The G-5 was a single-step, hydroplaning design with a whaleback upper hull. It was mainly built from duralumin which saved a significant amount of weight, but greatly complicated its use in service because of duralumin's susceptibility to galvanic corrosion in salt water. One captured Soviet torpedo boat commander said that G-5s could only be kept in the water for 5–7 days during the summer and 10–15 days during the winter before it had to be removed from the water and treated with anti-corrosion measures. The hull was divided into three compartments by two transverse bulkheads. The superstructure was very small to reduce top-heaviness, and crewmembers could not stand up inside it.[2]

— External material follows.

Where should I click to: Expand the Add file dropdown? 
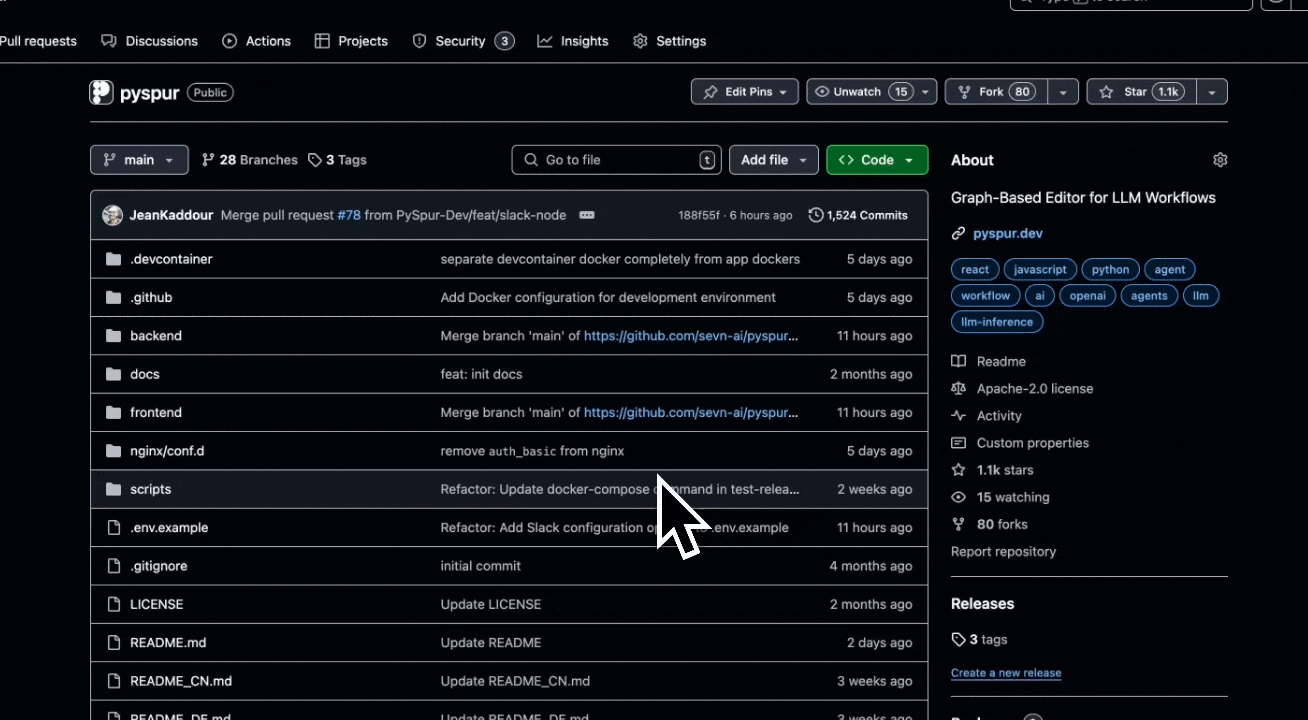[774, 160]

The G-5 was designed to use a version of the Mikulin AM-34 aircraft engine adapted for maritime use as the GAM-34. The two engines were fitted in the forward compartment of the hull. Each engine had its own transmission and drove a bronze propeller .67 m (2 ft 2 in) in diameter. The initial version of the GAM-34 was less powerful than planned at only 675 bhp (503 kW) and the initial Series 7 boats could only reach 45 knots (52 mph; 83 km/h). However the minimum speed was 18 knots (21 mph; 33 km/h) which caused a great deal of trouble when trying to moor and when maneuvering in close proximity.[3]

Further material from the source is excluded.